Show each line of the data below in which "Open" occurs.

* **Given entries**

+---+

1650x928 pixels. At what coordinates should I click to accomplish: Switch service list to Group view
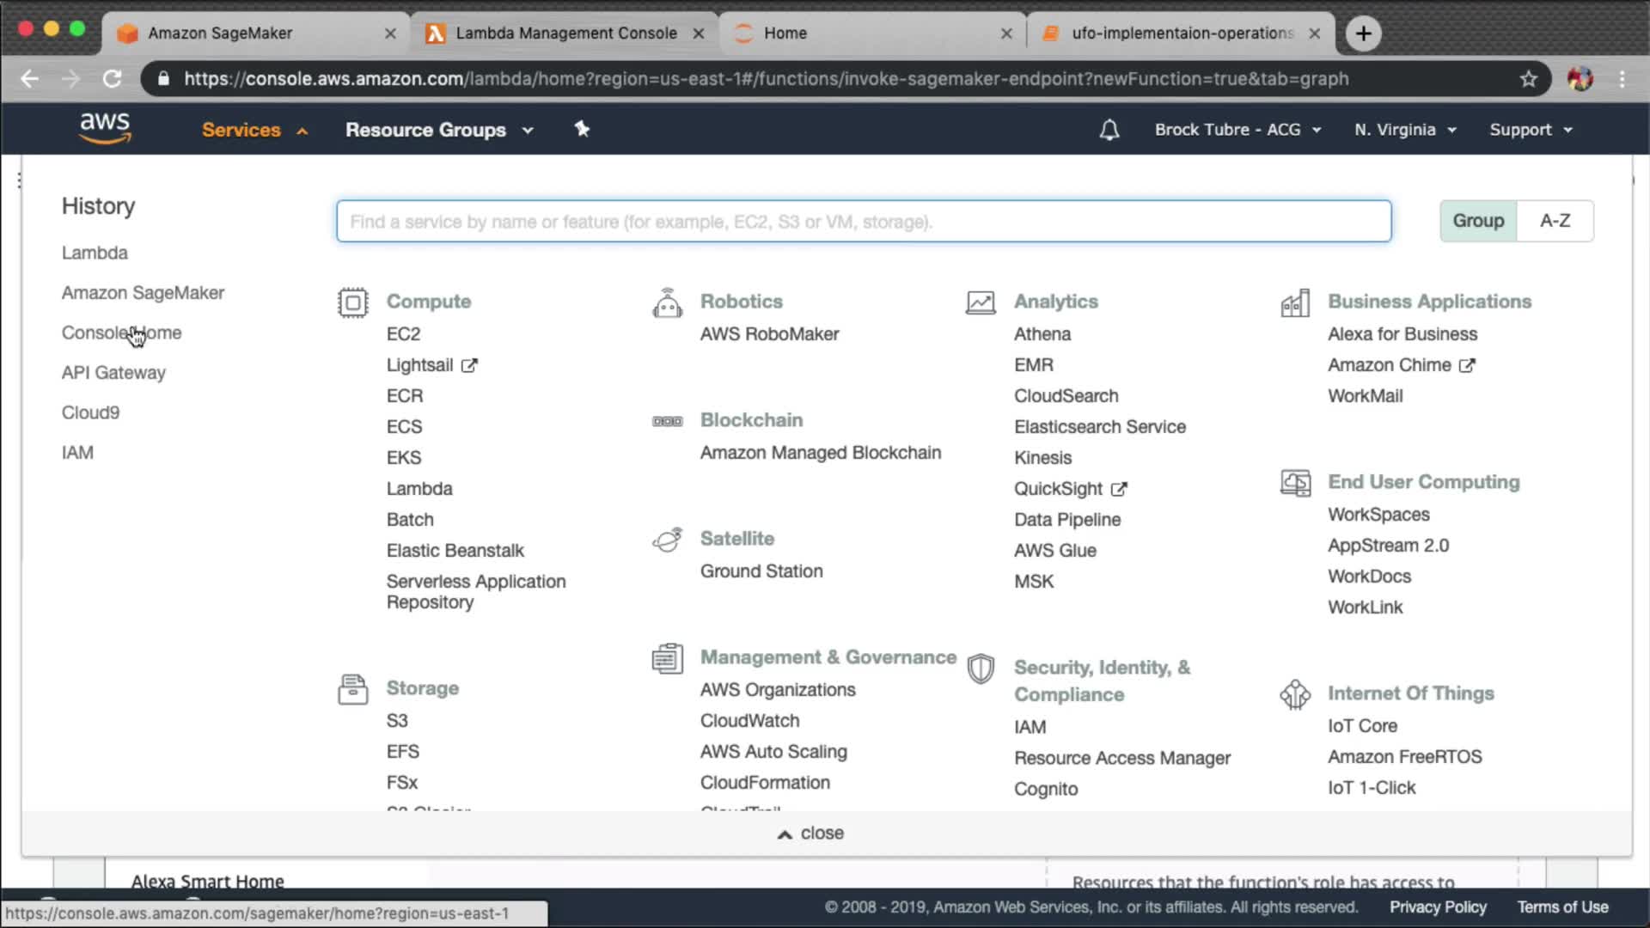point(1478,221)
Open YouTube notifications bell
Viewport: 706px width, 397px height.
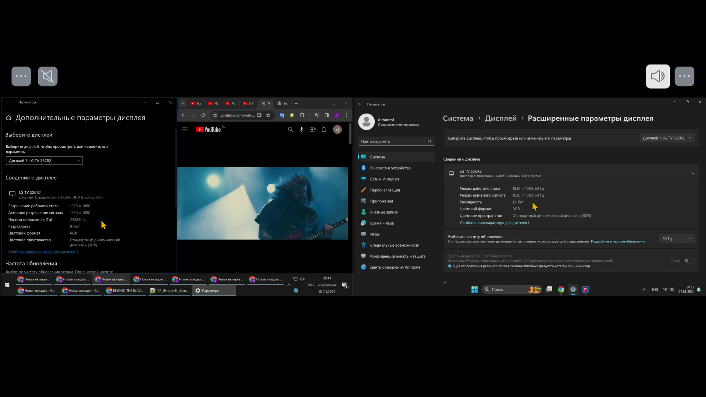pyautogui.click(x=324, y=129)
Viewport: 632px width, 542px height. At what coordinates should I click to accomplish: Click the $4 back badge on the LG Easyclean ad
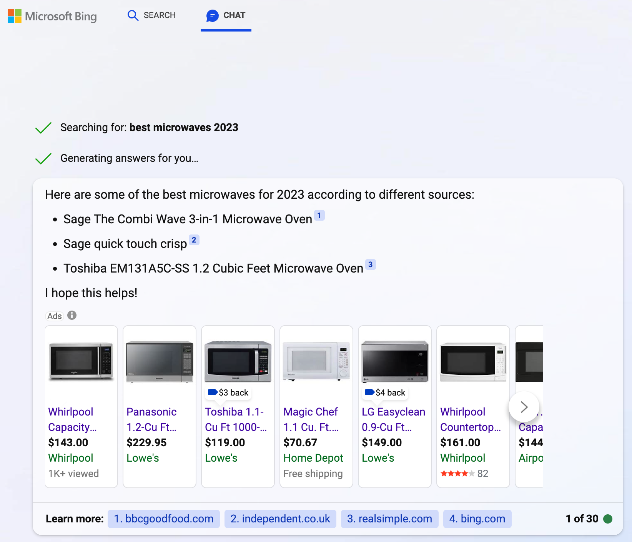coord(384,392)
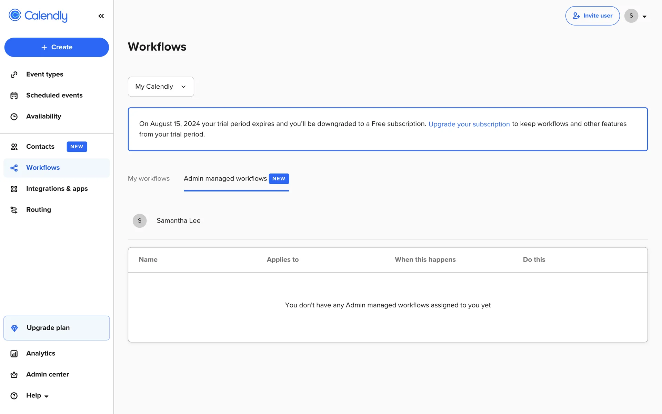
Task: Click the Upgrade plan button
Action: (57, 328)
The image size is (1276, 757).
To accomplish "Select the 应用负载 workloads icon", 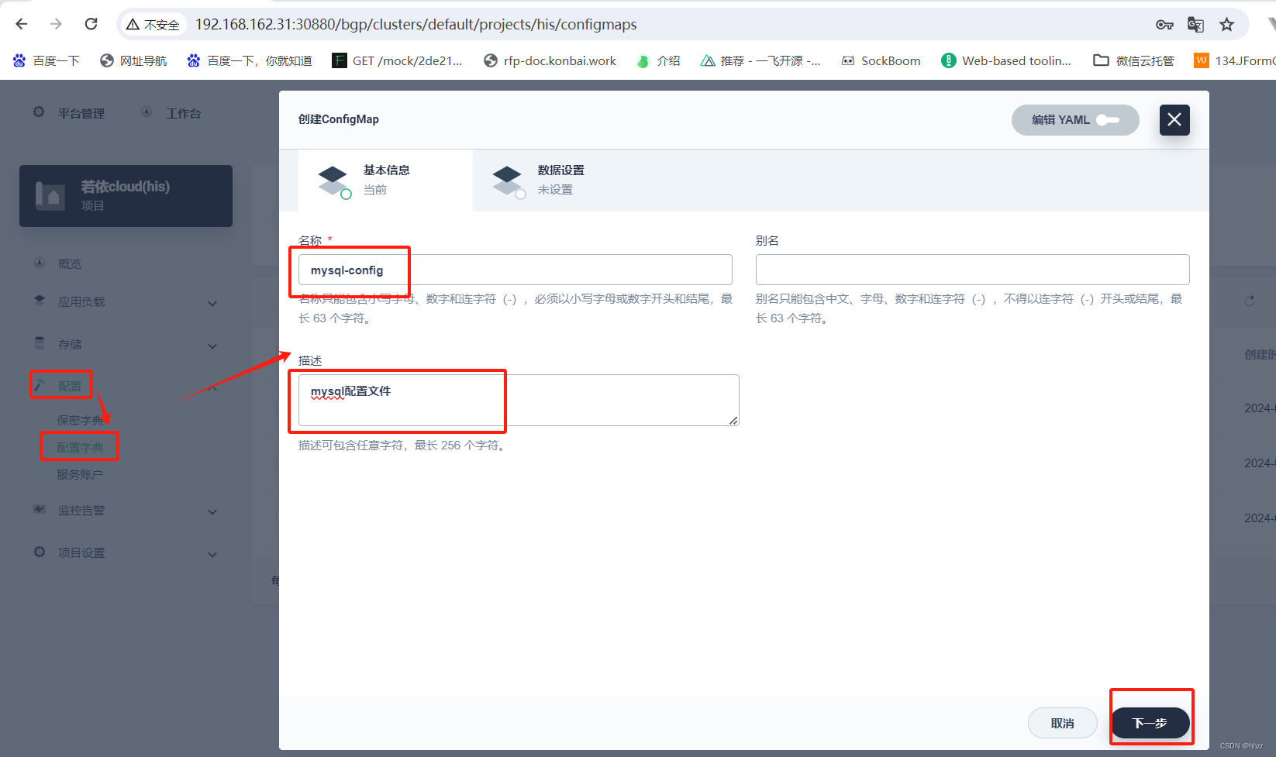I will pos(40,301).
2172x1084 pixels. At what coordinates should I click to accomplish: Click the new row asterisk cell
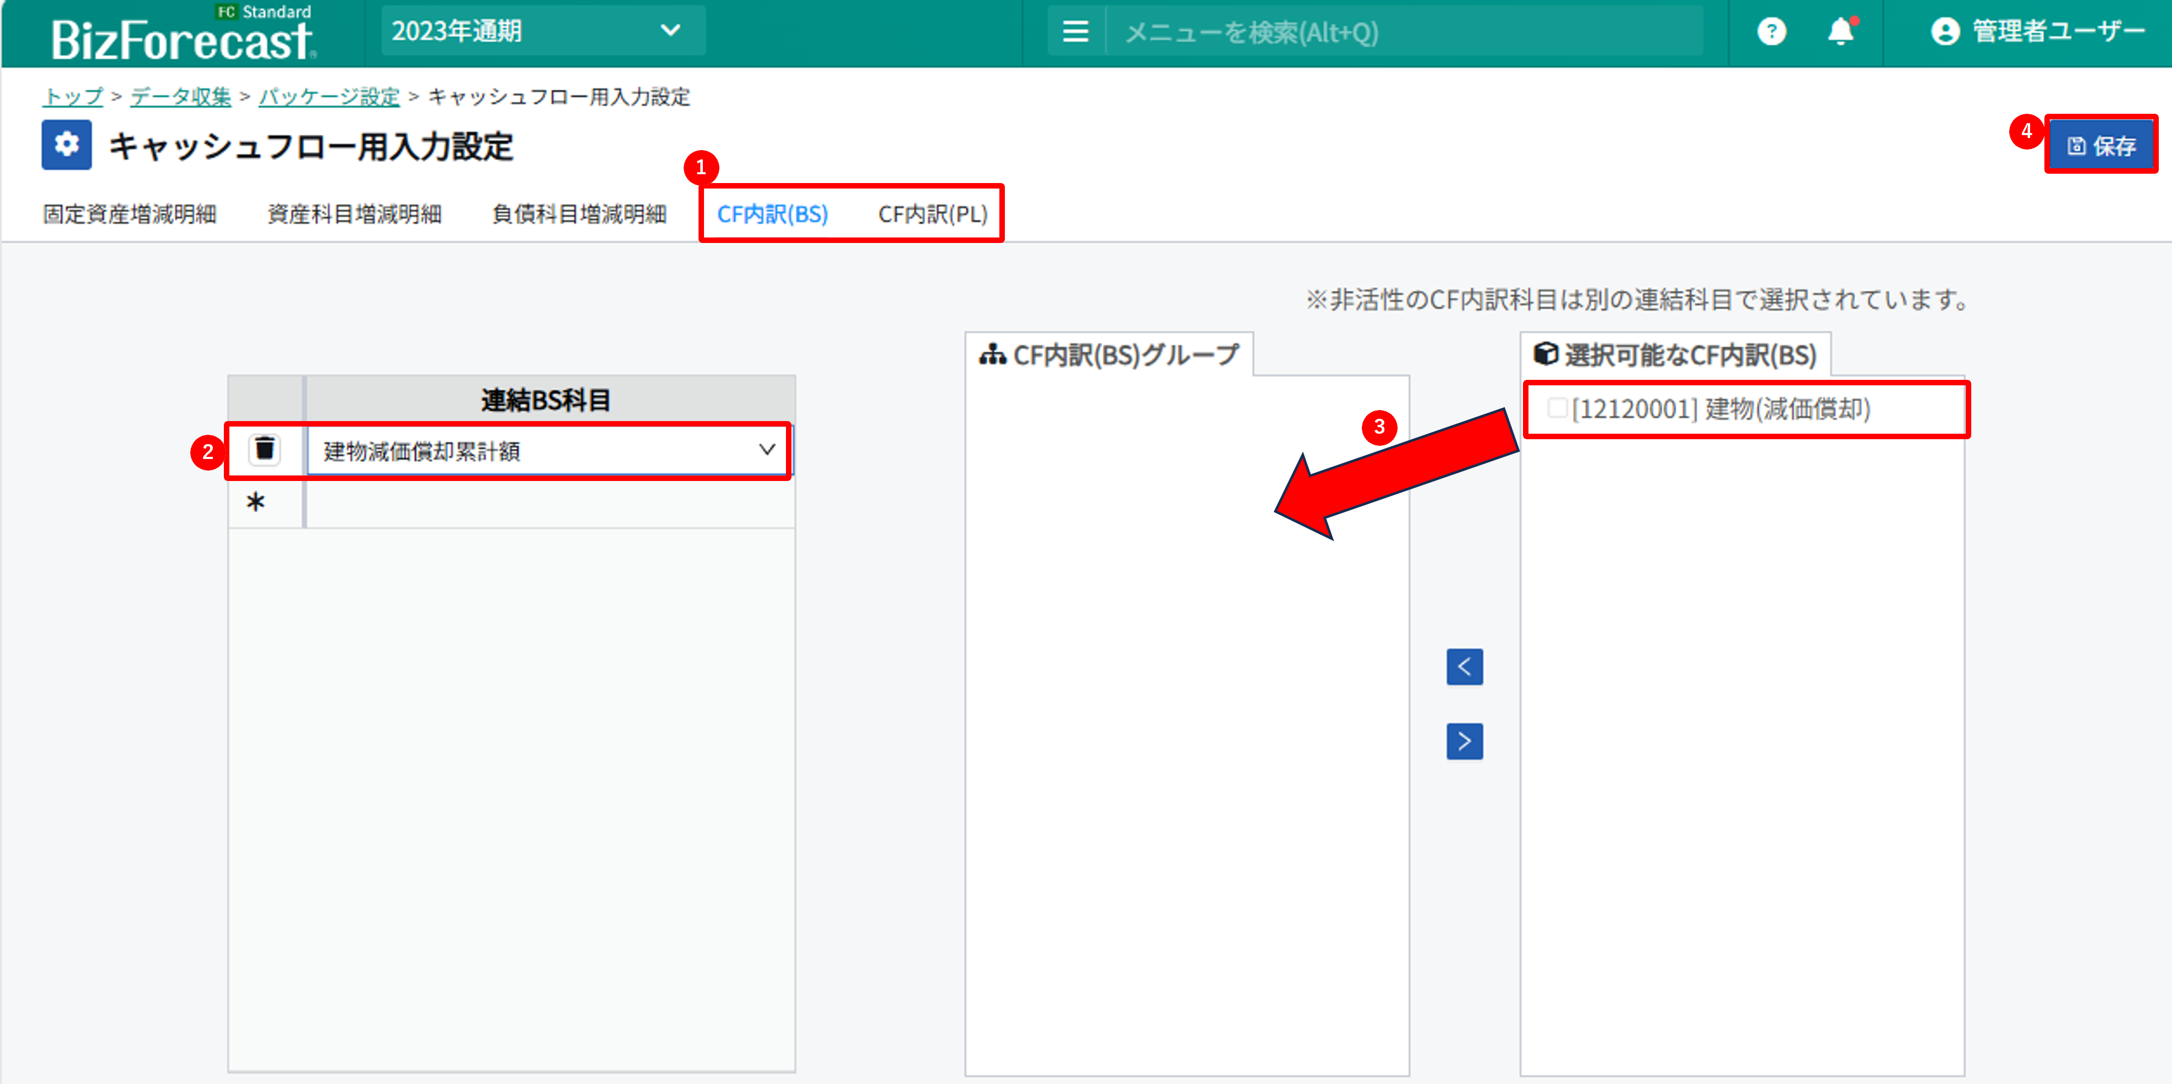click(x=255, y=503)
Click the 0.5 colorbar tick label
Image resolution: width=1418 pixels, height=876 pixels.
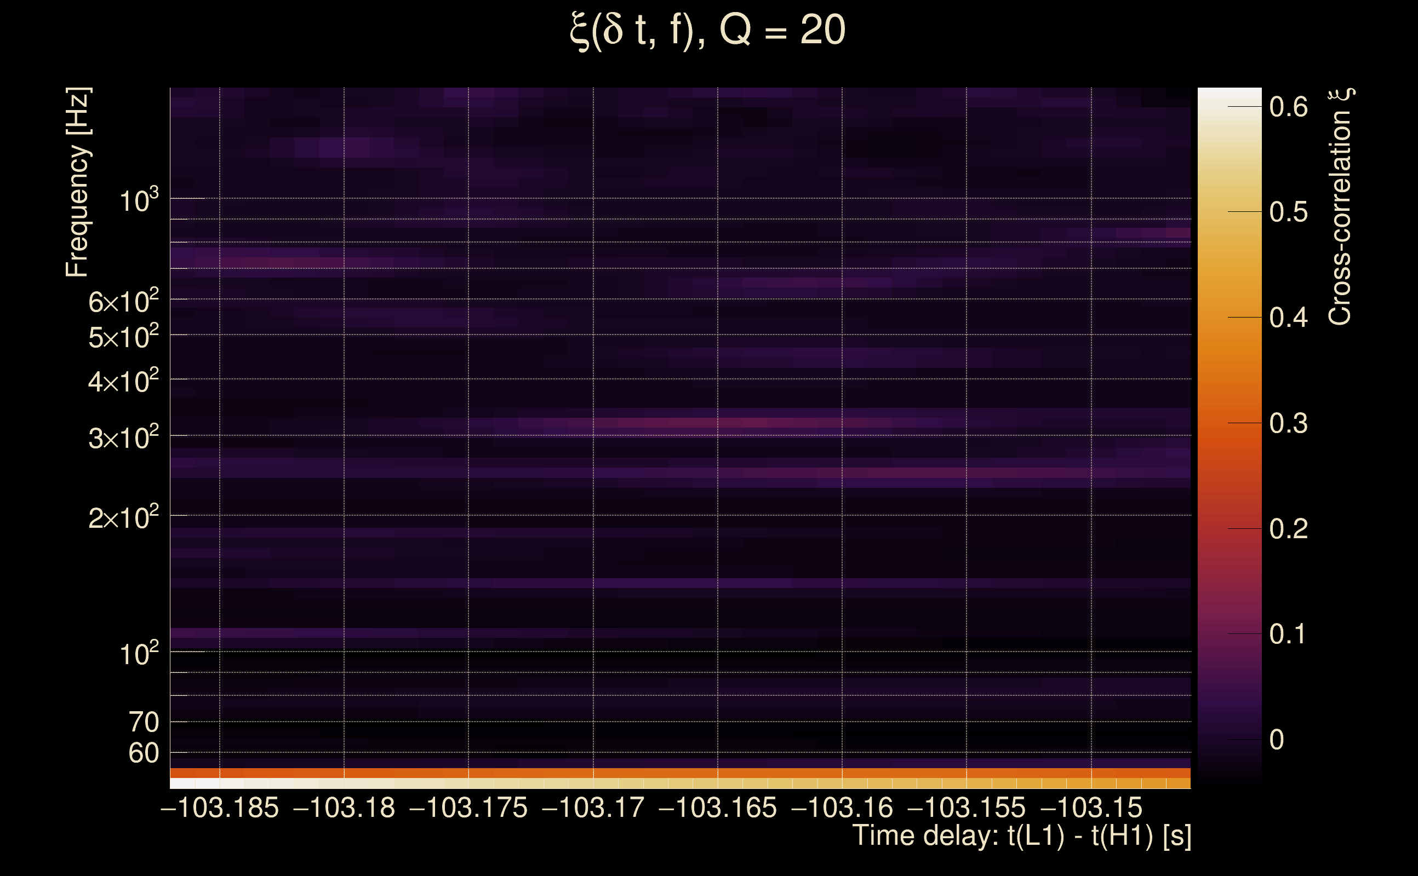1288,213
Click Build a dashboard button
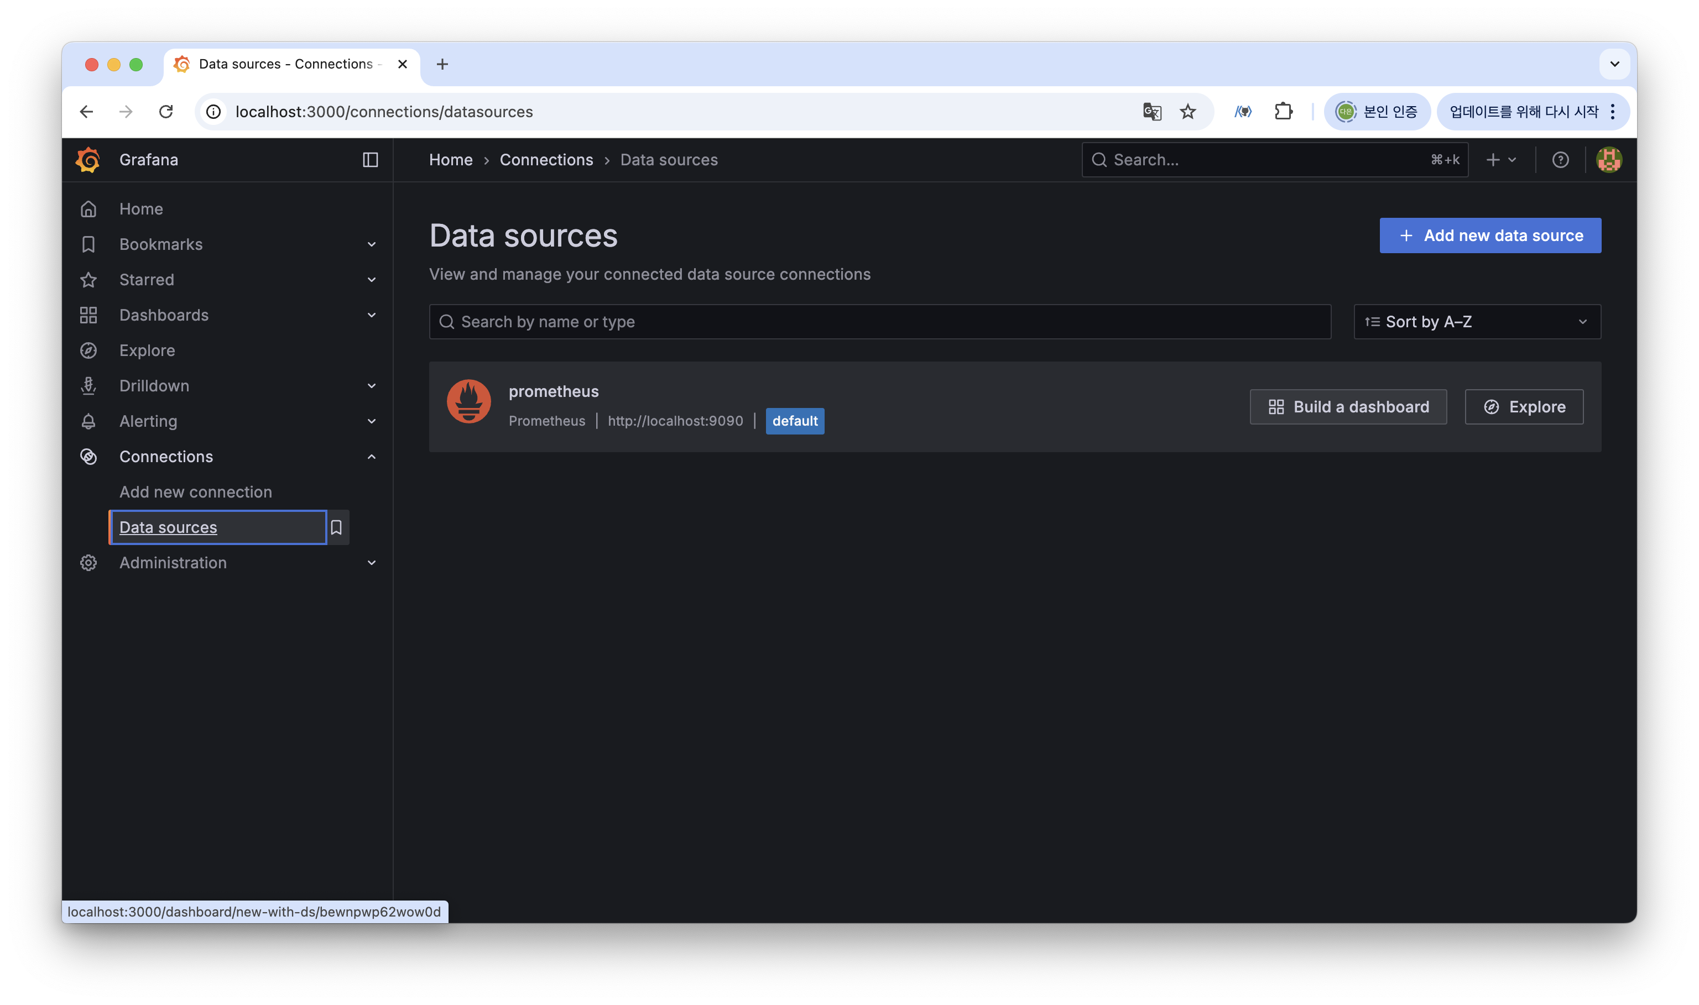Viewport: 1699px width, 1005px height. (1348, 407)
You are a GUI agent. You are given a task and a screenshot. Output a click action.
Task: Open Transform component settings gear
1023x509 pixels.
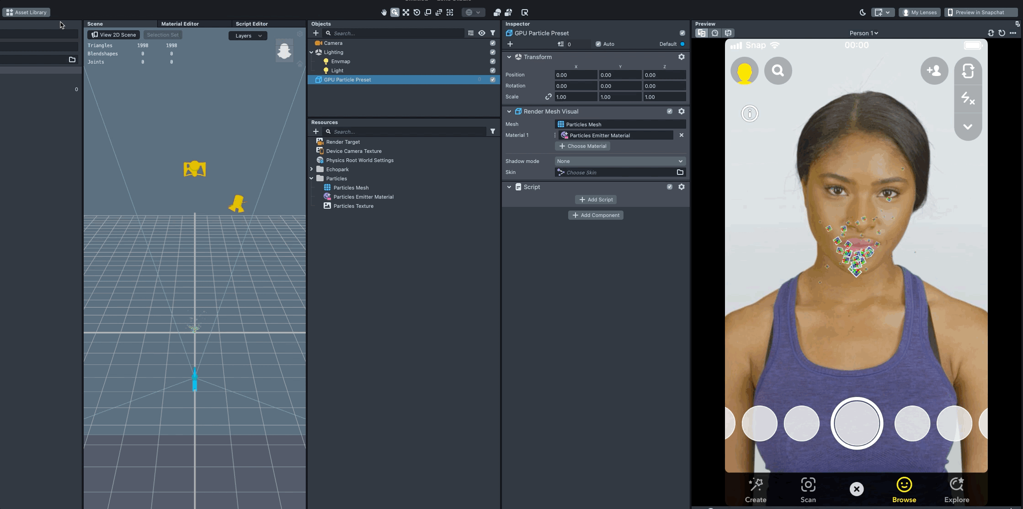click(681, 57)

+---+

* **Result of the exercise**
Open YouTube notifications bell
Task: Open Transform component settings gear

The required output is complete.